Pixel coordinate grounding data:

=== Section Start ===

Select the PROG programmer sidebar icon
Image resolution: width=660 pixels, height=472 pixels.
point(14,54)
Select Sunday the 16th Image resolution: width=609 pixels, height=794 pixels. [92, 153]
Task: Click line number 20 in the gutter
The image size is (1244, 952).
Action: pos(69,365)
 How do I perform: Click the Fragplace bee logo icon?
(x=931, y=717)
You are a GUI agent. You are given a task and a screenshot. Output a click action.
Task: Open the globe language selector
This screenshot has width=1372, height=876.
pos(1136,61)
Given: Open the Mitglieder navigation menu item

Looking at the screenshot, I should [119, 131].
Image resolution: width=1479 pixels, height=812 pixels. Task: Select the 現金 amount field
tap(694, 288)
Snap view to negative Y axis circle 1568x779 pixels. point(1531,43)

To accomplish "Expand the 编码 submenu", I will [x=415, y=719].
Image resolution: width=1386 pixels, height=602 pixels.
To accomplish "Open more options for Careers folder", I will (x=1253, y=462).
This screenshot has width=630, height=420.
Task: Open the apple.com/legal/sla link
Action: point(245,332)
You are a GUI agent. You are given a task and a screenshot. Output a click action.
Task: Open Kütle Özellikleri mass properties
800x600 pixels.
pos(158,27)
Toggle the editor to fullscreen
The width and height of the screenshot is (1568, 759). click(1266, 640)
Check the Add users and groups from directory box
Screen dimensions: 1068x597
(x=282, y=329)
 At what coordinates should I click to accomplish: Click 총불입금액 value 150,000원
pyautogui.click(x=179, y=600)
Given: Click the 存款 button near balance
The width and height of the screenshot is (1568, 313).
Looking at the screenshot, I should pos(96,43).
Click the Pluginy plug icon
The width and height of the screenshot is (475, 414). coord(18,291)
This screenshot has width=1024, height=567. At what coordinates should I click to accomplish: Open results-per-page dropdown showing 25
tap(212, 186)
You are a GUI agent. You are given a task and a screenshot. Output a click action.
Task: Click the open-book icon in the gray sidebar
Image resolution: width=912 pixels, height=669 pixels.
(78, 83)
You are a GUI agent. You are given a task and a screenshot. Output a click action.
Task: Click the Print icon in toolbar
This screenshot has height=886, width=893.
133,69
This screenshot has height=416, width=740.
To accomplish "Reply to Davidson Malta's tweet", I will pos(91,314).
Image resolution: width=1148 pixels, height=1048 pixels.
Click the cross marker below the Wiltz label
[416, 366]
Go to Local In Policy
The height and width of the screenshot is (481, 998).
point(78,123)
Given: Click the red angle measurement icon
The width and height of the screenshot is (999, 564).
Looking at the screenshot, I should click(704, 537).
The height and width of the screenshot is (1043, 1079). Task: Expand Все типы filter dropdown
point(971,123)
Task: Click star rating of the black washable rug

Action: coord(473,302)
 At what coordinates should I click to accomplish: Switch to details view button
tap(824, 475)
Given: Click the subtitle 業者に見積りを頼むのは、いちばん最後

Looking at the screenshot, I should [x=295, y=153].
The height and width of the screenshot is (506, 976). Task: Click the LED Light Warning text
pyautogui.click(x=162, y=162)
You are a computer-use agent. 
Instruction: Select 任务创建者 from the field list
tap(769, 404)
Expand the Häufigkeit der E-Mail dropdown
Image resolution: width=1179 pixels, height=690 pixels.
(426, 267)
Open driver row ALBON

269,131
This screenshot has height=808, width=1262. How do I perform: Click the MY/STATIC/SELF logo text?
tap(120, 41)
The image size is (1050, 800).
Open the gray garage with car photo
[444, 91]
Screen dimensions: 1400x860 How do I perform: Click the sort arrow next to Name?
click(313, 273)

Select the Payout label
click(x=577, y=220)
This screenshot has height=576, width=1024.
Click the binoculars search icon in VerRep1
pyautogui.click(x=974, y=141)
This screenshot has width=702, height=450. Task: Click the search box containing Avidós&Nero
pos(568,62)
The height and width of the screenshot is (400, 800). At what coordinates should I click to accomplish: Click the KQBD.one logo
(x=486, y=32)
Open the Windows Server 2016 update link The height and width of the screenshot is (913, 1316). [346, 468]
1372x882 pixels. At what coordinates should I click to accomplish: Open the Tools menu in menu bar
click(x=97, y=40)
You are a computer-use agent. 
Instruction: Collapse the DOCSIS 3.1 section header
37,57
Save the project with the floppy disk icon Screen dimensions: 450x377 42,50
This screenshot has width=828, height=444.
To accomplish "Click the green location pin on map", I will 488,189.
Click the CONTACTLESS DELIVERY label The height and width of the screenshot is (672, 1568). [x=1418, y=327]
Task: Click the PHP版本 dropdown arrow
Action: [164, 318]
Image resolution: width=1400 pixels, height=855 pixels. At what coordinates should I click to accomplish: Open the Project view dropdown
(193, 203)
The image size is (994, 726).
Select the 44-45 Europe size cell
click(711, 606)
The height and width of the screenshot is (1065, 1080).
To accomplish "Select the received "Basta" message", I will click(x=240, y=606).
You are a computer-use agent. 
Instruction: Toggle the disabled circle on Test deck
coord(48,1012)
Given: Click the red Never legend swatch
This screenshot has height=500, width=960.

=== Section End ===

_Work order_.
Only the lines from the one with "Instruction: Toggle the" through the end of the data should be printed, each exactly as it appears.

_Exercise result_.
Instruction: Toggle the disabled circle on Test deck
coord(48,1012)
Given: Click the red Never legend swatch
This screenshot has height=500, width=960.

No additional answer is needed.